SUPPLIED DATA Start Marker

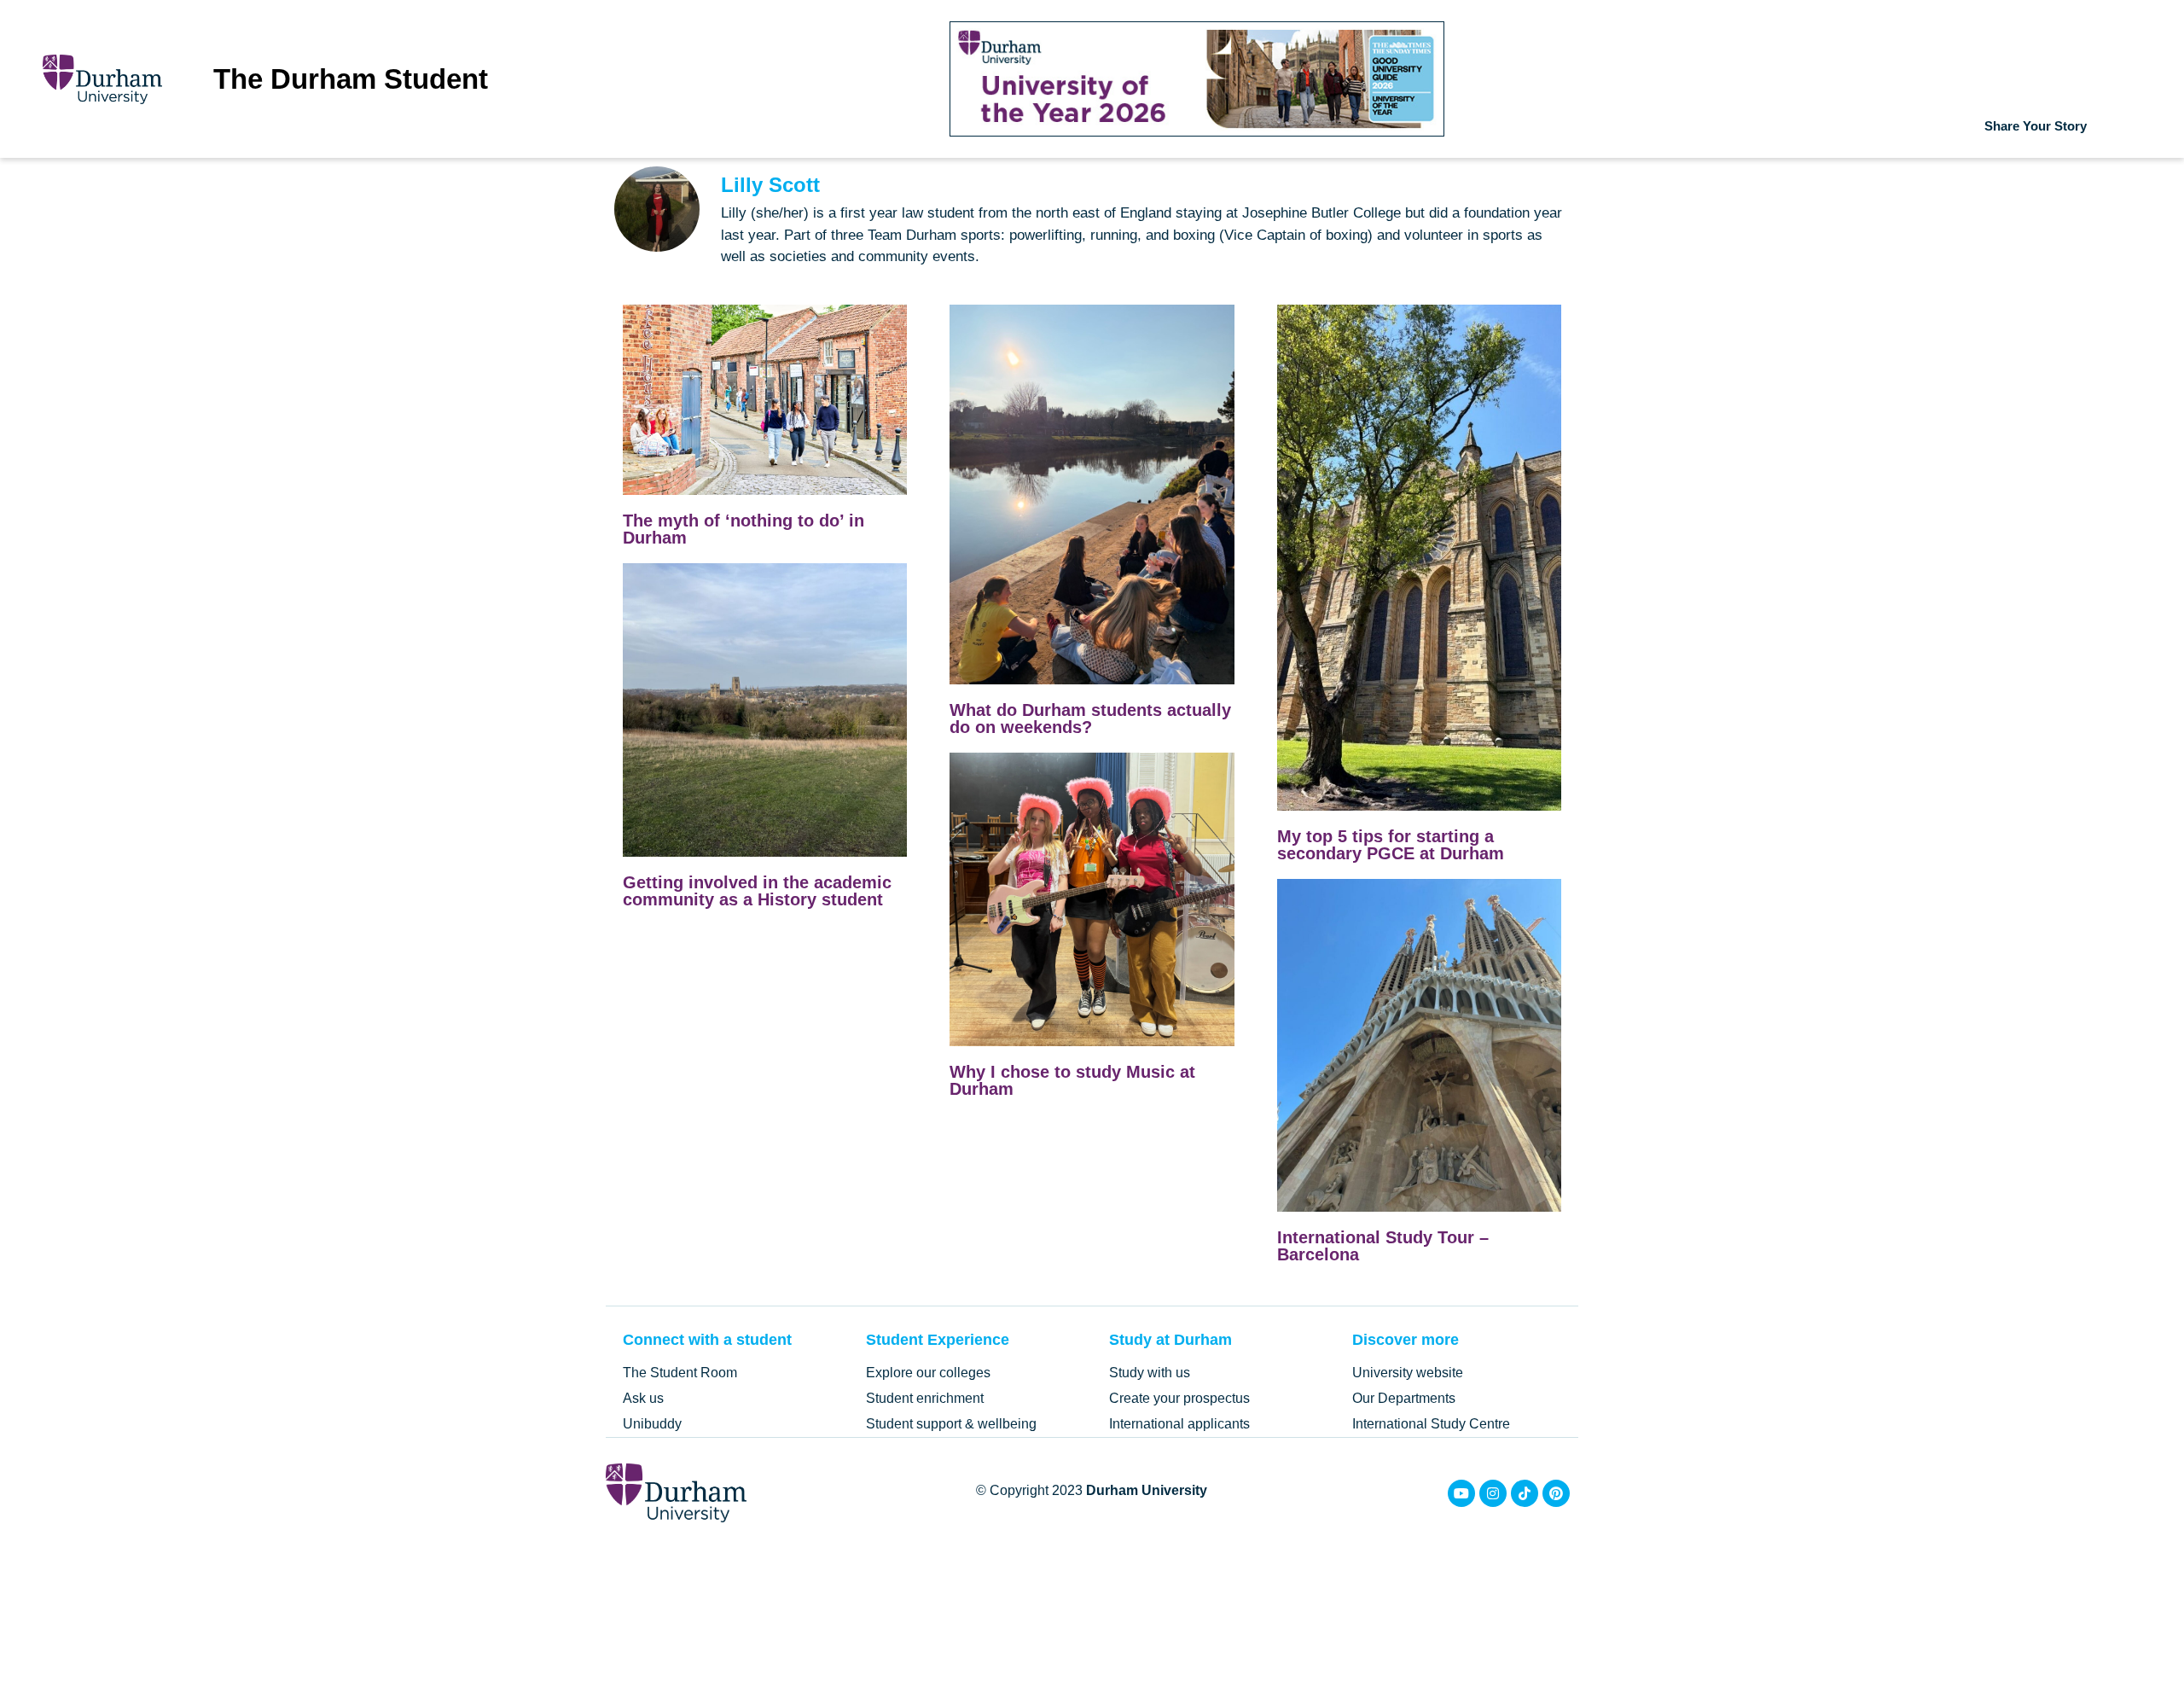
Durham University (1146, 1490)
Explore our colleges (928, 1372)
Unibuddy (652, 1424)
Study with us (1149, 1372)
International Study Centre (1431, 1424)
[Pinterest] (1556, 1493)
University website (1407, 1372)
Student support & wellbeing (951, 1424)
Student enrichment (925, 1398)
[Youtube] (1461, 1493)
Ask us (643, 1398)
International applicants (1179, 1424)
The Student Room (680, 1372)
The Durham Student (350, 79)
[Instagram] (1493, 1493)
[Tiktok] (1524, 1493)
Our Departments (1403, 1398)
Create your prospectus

SUPPLIED DATA End Marker

* TASK REQUIREMENTS
Give the number of lines in the records above in which the word "Study" appears. Include no other text.

* EXPECTED ANSWER
2